- WRITTEN REQUEST A
Answer these questions using the pocket-hole joinery article:
(i) At what angle does a pocket hole run?
(ii) Which pocket screws are designed for hardwoods?
(iii) With the vacuum attached, why can the author drill faster?

- SUPPLIED PASSAGE
* * * *
AW Extra 7/5/12 – Tips for Building Cabinets with Pocket-Hole Joinery

Tips for
Building Cabinets with Pocket-Hole Joinery

New tools and improved techniques make pocket-screw assembly faster than ever.

By Brad Holden

Many production shops
use pocket-hole joinery
to build cabinets
because it’s fast, easy and efficient.
You don’t need an armload
of pipe clamps. There are
no unsightly face-frame nail
holes to fill. And you don’t
have to wait for glue to dry
before you move on to the
next step.

All these advantages
are a boon to the small
home shop, too. In
addition, pocket-hole
joinery doesn’t require
large, stationary
machinery. Everything
you need can be
stored in a drawer.

Pocket holes are
amazingly simple
to make. All you
need is a drill, a drilling
jig and a special
stepped drill bit.
Kreg Tool Co.,
which specializes in
pocket-hole joinery
systems, has some terrific
new jigs and specialized
clamps I’ll
show you. I’ll also share
some techniques that
make pocket-hole joinery
easier than ever.

What is a pocket hole?

A pocket hole runs at a 15-degree angle. It’s created
by a stepped drill bit guided by a jig (see Tip 1, below).
The bit’s leading end makes a pilot hole; the rest of the
bit enlarges the pilot hole to accept the screw’s head,
forming a counterbore.

Pocket-hole joinery uses specialized screws. They’re
hardened to prevent the screw from snapping and the
head from stripping out. They have self-tapping ends,
so you don’t have to drill another pilot hole into the
mating piece. Screws with fine threads are designed
for hardwoods. Screws with coarse threads are
designed for softwoods, plywood, particleboard and
MDF. A combination thread is also available for generalpurpose
use. Pocket screws’ heads have a large, flat
bottom to help pull the parts together.

Click any image to view a larger version

1. Drill holes faster

My favorite new pocket-hole jig has a slick attachment for a
vacuum hose. I can just hear you saying, “Who cares about a
little drilling dust?” Well, I was skeptical, too, until I tried it.
I can drill much faster with the vacuum attached because I
don’t have to remove the bit to clear chips. In addition, the bit
never clogs, and there’s no mess to clean up.

The vacuum attachment is part of the new Kreg K3 Master
System (see Source, below). It’s also available as an upgrade
kit to the Kreg Standard Pack. The Master System has a new
front-mounted toggle clamp that makes setting up a board for
drilling super easy. (The toggle clamp is mounted in the rear
on older Kreg models.)
* * * *
- WRITTEN REQUEST B
In the records, rewrite everything from "Who is a family law attorney? (26, 421)" down to "YouTube Video Index (301, 146)", changing "Service Areas" to "Locations" and keeping all else the same. Leave the pictures out.

(Dataset rows)
* * * *
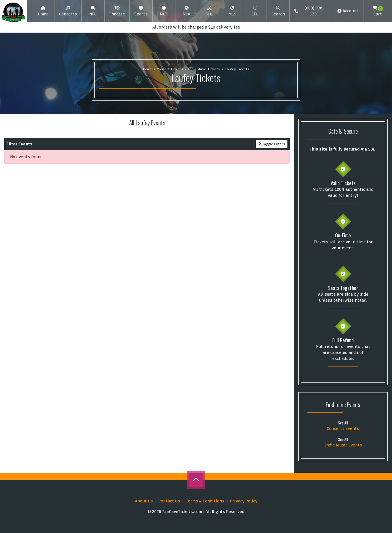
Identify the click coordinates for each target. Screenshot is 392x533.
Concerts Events (343, 428)
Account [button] (348, 11)
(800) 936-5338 (309, 11)
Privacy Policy (244, 501)
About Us (144, 501)
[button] (68, 11)
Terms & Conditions (205, 501)
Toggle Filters (271, 144)
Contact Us (169, 501)
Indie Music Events (343, 445)
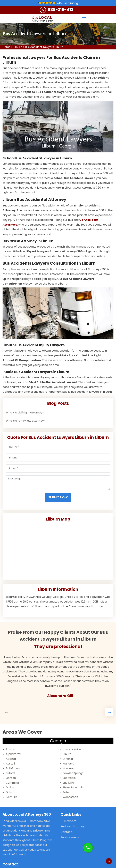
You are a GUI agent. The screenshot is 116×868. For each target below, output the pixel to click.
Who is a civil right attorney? (25, 412)
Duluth (10, 792)
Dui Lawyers (68, 821)
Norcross (69, 768)
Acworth (11, 749)
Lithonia (68, 759)
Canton (11, 778)
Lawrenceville (72, 749)
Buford (10, 773)
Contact (66, 832)
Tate (66, 792)
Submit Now (58, 497)
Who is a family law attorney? (26, 421)
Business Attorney (72, 827)
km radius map (58, 550)
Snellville (68, 783)
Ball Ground (13, 768)
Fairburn (11, 797)
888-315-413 (61, 9)
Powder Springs (73, 773)
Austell (10, 764)
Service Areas (70, 837)
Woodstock (70, 797)
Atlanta (11, 759)
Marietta (68, 764)
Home (6, 47)
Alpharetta (13, 754)
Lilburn (18, 47)
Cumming (12, 783)
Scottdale (69, 778)
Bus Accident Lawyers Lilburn (44, 47)
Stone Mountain (73, 787)
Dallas (10, 787)
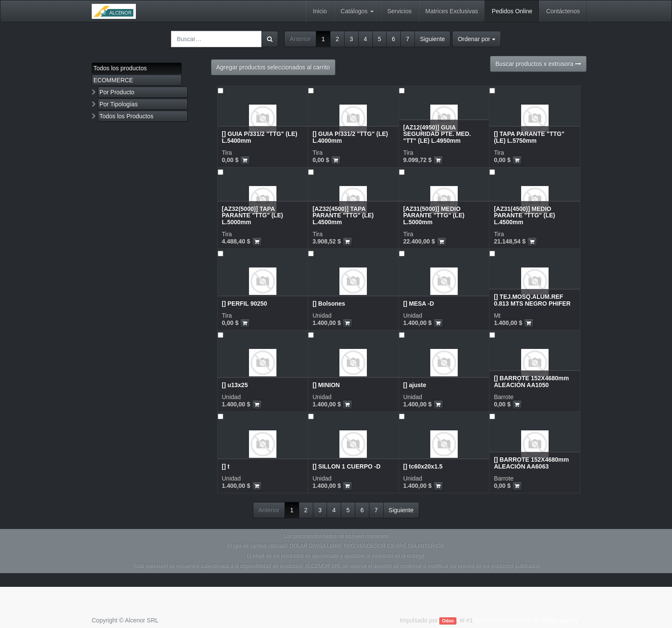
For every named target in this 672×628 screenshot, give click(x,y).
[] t (226, 466)
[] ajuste (415, 385)
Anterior (300, 39)
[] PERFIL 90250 (245, 303)
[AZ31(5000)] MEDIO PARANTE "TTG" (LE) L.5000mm (434, 215)
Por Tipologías (119, 104)
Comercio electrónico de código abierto (526, 620)
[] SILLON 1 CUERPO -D (346, 466)
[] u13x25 (235, 385)
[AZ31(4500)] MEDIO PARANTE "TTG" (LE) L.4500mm (524, 215)
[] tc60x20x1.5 (423, 466)
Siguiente (432, 39)
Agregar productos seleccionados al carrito (273, 67)
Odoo (448, 621)
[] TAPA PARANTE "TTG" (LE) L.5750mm (529, 137)
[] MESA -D (419, 303)
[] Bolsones (329, 303)
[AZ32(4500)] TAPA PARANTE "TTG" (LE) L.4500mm (343, 215)
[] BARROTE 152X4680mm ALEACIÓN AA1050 (531, 381)
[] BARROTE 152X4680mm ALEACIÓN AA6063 (531, 463)
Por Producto (117, 92)
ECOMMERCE (113, 80)
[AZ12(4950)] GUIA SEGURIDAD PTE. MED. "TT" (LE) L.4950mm (437, 134)
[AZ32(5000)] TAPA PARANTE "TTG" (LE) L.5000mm (252, 215)
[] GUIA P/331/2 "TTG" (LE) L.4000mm (350, 137)
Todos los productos (120, 68)
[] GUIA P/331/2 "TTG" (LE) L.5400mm (260, 137)
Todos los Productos (126, 116)
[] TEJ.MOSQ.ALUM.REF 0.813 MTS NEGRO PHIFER (532, 300)
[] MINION (326, 385)
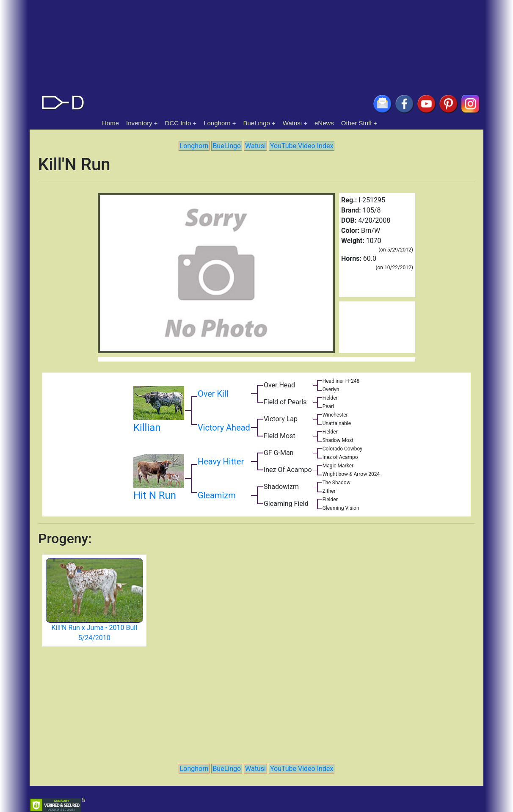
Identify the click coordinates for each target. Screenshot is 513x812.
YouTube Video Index (301, 146)
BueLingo (256, 123)
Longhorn (217, 123)
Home (110, 123)
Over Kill (213, 394)
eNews (324, 123)
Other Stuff (356, 123)
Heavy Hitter (221, 461)
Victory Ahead (224, 428)
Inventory (139, 123)
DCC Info (178, 123)
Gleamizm (217, 495)
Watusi (292, 123)
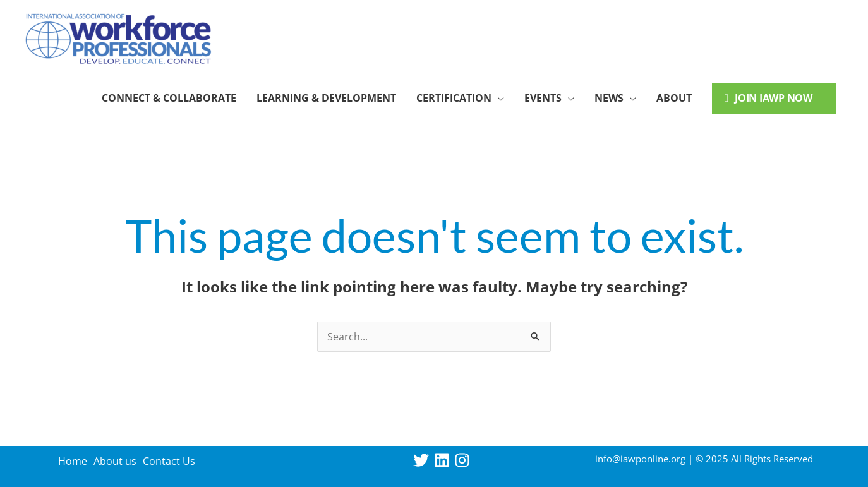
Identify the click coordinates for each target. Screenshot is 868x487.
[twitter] (423, 460)
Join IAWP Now (768, 98)
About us (115, 461)
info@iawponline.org (640, 459)
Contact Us (169, 461)
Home (73, 461)
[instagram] (464, 460)
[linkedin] (444, 460)
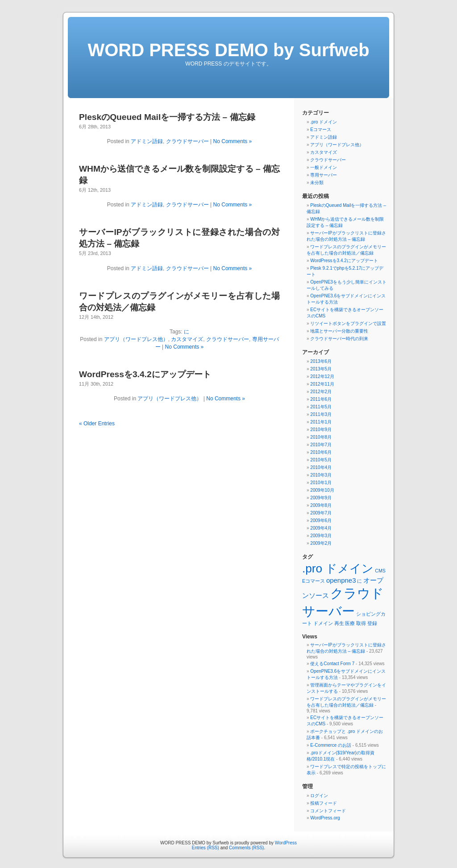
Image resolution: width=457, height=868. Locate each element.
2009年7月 (321, 513)
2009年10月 (322, 490)
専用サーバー (324, 175)
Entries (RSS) (205, 847)
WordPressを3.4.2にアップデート (145, 374)
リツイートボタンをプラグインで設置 (348, 323)
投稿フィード (324, 803)
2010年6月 (321, 452)
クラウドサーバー (187, 141)
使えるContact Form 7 (332, 663)
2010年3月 (321, 475)
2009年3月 (321, 535)
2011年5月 (321, 407)
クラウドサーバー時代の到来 (339, 338)
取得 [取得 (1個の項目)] (361, 623)
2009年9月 (321, 498)
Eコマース (320, 129)
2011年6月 (321, 399)
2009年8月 (321, 505)
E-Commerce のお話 (331, 745)
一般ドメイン (324, 167)
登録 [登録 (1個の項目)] (372, 623)
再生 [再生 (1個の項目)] (339, 623)
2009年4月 (321, 528)
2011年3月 (321, 414)
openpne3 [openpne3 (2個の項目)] (341, 580)
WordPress (286, 843)
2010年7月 (321, 444)
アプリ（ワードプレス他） (136, 339)
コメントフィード (328, 810)
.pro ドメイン (324, 122)
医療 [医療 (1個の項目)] (350, 623)
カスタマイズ (187, 339)
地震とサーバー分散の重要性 (339, 331)
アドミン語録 (147, 141)
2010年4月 (321, 467)
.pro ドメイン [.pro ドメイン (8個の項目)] (338, 568)
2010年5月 (321, 460)
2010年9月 (321, 429)
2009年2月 (321, 543)
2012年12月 (322, 376)
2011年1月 (321, 422)
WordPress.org (325, 818)
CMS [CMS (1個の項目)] (380, 571)
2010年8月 (321, 437)
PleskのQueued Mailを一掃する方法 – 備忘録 (167, 117)
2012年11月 (322, 384)
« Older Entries (97, 424)
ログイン (319, 795)
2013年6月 (321, 361)
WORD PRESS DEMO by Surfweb (228, 50)
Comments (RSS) (246, 847)
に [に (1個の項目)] (359, 581)
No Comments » (233, 141)
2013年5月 (321, 369)
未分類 (317, 182)
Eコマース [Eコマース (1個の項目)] (313, 581)
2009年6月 (321, 520)
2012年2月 (321, 391)
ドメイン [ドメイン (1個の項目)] (323, 623)
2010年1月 (321, 482)
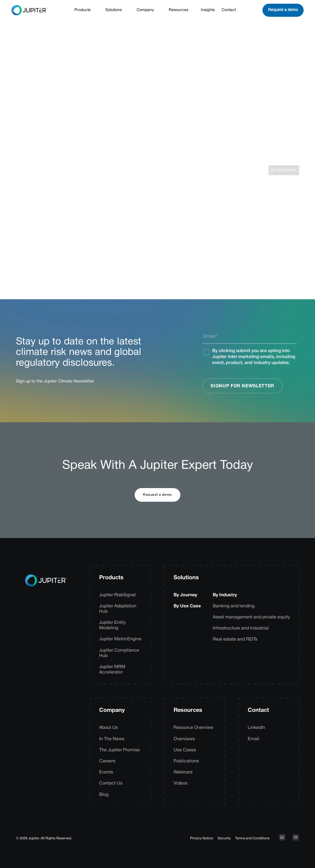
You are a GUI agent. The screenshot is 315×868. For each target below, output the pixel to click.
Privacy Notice (201, 838)
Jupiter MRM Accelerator (112, 670)
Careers (107, 761)
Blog (104, 795)
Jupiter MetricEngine (120, 639)
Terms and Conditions (252, 838)
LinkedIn (256, 728)
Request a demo (283, 9)
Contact (229, 10)
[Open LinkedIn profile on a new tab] (282, 837)
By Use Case (187, 606)
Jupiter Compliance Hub (119, 653)
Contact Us (111, 783)
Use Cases (185, 750)
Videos (180, 783)
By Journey (185, 595)
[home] (29, 10)
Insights (208, 10)
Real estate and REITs (235, 640)
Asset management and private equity (251, 617)
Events (106, 772)
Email (253, 739)
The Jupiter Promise (119, 750)
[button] (85, 10)
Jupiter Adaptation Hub (118, 609)
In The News (112, 739)
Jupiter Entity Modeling (112, 625)
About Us (108, 728)
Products (111, 578)
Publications (186, 761)
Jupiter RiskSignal (117, 595)
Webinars (183, 772)
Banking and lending (233, 606)
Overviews (184, 739)
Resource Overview (193, 728)
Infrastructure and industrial (241, 628)
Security (224, 838)
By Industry (225, 595)
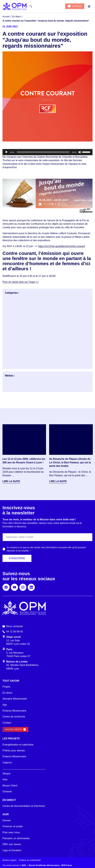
* * * *
- RIGHT ANSWER A
(i) At a 15-degree angle.
(ii) Screws with fine threads.
(iii) Because the author doesn't have to remove the bit to clear chips.

- RIGHT ANSWER B
Who is a family law attorney? (26, 421)
Business Attorney (72, 827)
km radius map (58, 550)
Snellville (68, 783)
Ball Ground (13, 768)
Fairburn (11, 797)
888-315-413 (61, 9)
Powder Springs (73, 773)
Austell (10, 764)
Locations (70, 837)
Woodstock (70, 797)
Atlanta (11, 759)
Marietta (68, 764)
Home (6, 47)
Alpharetta (13, 754)
Lilburn (18, 47)
Cumming (12, 783)
Scottdale (69, 778)
Bus Accident Lawyers Lilburn (44, 47)
Stone Mountain (73, 787)
Dallas (10, 787)
For every named target in this 672×628 screenshot, give click(x,y).
[] t (226, 466)
[] ajuste (415, 385)
Anterior (300, 39)
[] PERFIL 90250 (245, 303)
[AZ31(5000)] MEDIO PARANTE "TTG" (LE) L.5000mm (434, 215)
Por Tipologías (119, 104)
Comercio electrónico de código abierto (526, 620)
[] SILLON 1 CUERPO -D (346, 466)
[] u13x25 (235, 385)
[AZ31(4500)] MEDIO PARANTE "TTG" (LE) L.4500mm (524, 215)
[] tc60x20x1.5 (423, 466)
Siguiente (432, 39)
Agregar productos seleccionados al carrito (273, 67)
Odoo (448, 621)
[] TAPA PARANTE "TTG" (LE) L.5750mm (529, 137)
[] MESA -D (419, 303)
[] Bolsones (329, 303)
[AZ32(4500)] TAPA PARANTE "TTG" (LE) L.4500mm (343, 215)
[] BARROTE 152X4680mm ALEACIÓN AA1050 (531, 381)
[] BARROTE 152X4680mm ALEACIÓN AA6063 (531, 463)
Por Producto (117, 92)
ECOMMERCE (113, 80)
[AZ12(4950)] GUIA SEGURIDAD PTE. MED. "TT" (LE) L.4950mm (437, 134)
[AZ32(5000)] TAPA PARANTE "TTG" (LE) L.5000mm (252, 215)
[] GUIA P/331/2 "TTG" (LE) L.4000mm (350, 137)
Todos los productos (120, 68)
[] GUIA P/331/2 "TTG" (LE) L.5400mm (260, 137)
Todos los Productos (126, 116)
[] TEJ.MOSQ.ALUM.REF 0.813 MTS NEGRO PHIFER (532, 300)
[] MINION (326, 385)
Identify the click coordinates for each target. Screenshot is 513x812.
YouTube Video Index (301, 146)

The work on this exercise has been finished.